Anti-A sensitization occurs when an individual with type O blood is exposed to A or AB blood, triggering the production of anti-A antibodies. In pregnancy, this exposure may happen if the fetus has A or AB blood type, and fetal-maternal blood mixing occurs, leading the mother's immune system to produce antibodies that may cross the placenta and affect the fetus.

Risk Factors

  • Previous pregnancy with an A or AB blood type fetus
  • Blood transfusion with A or AB blood
  • Abdominal trauma during pregnancy
  • Invasive prenatal procedures (e.g., chorionic villus sampling)
  • Prior miscarriage or ectopic pregnancy involving an A or AB blood type fetus

Symptoms

  • Often asymptomatic in the mother
  • Fetal anemia, jaundice, or hydrops fetalis in severe cases
  • Elevated bilirubin levels in the newborn (if born)

Diagnosis

Blood typing and antibody screening to detect anti-A antibodies. Doppler ultrasound to assess fetal blood flow and anemia.

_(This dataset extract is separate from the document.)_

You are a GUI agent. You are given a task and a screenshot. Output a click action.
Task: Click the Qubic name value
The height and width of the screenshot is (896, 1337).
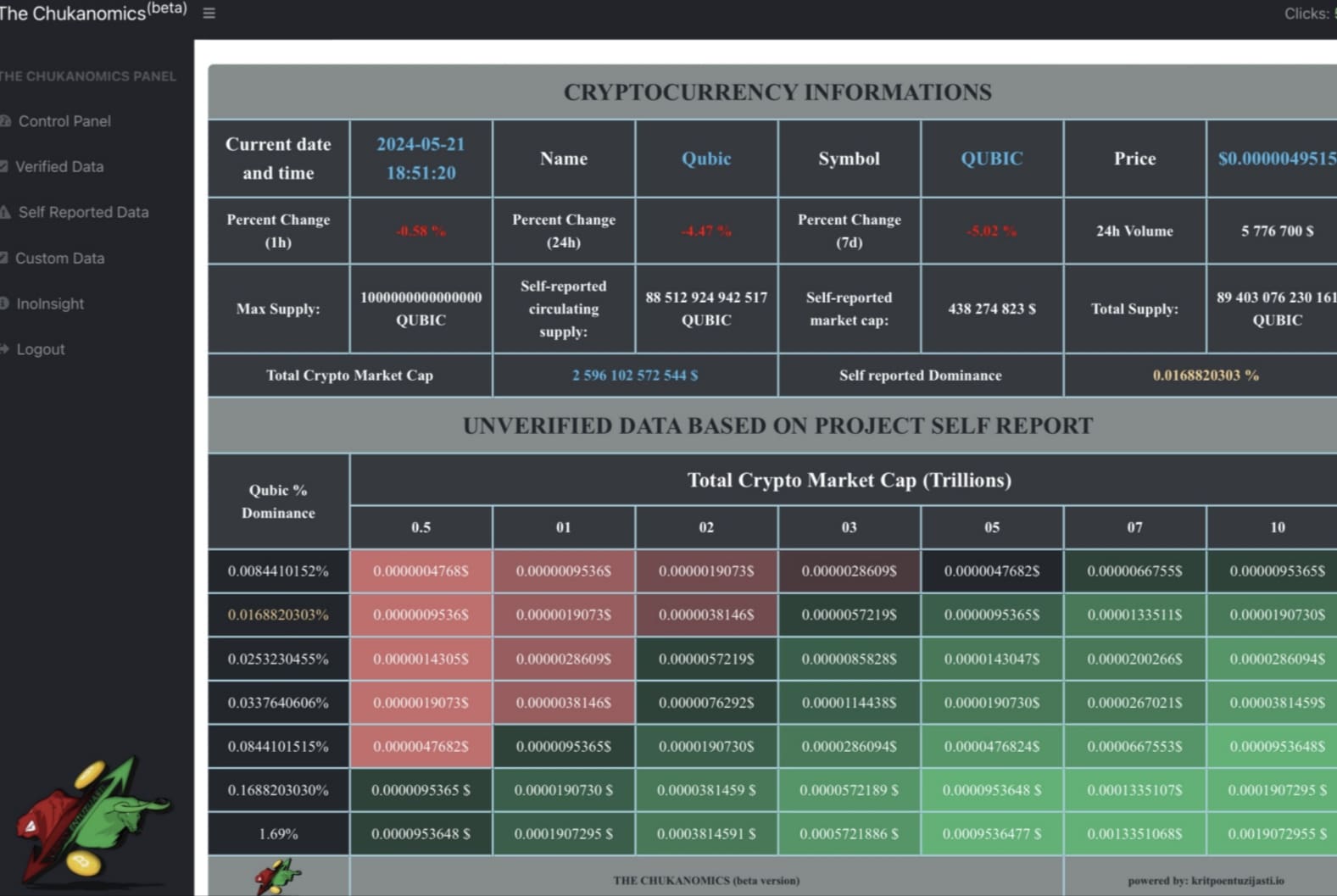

Amniocentesis or cordocentesis may be used to evaluate fetal blood status in severe cases.

Treatment Options

  • Close monitoring of maternal antibody levels and fetal well-being
  • Intrauterine transfusions if fetal anemia is severe
  • Early delivery planning if complications arise
  • Postnatal care for the newborn, including phototherapy or exchange transfusion

Prognosis and Follow-Up

With proper monitoring and intervention, outcomes for the fetus can be favorable. Follow-up includes tracking antibody levels and fetal growth, with delivery timing adjusted based on clinical status.

Complications

  • Severe fetal anemia
  • Hydrops fetalis (fluid accumulation in fetal tissues)
  • Kernicterus (brain damage from bilirubin buildup)
  • Increased risk of preterm birth

Lifestyle & Prevention

  • Avoid unnecessary invasive procedures during pregnancy
  • Prompt treatment of abdominal trauma
  • Blood typing and antibody screening in early pregnancy
  • Consultation with a maternal-fetal medicine specialist

When to Seek Professional Help

Seek immediate care if experiencing abdominal pain, bleeding, or reduced fetal movement. Regular prenatal visits are essential for monitoring.

Tips for Medical Coders

Document the specific fetus affected (other than the first) and the trimester of care. Ensure clinical notes support the need for specialized monitoring or intervention related to anti-A sensitization in a multiple pregnancy.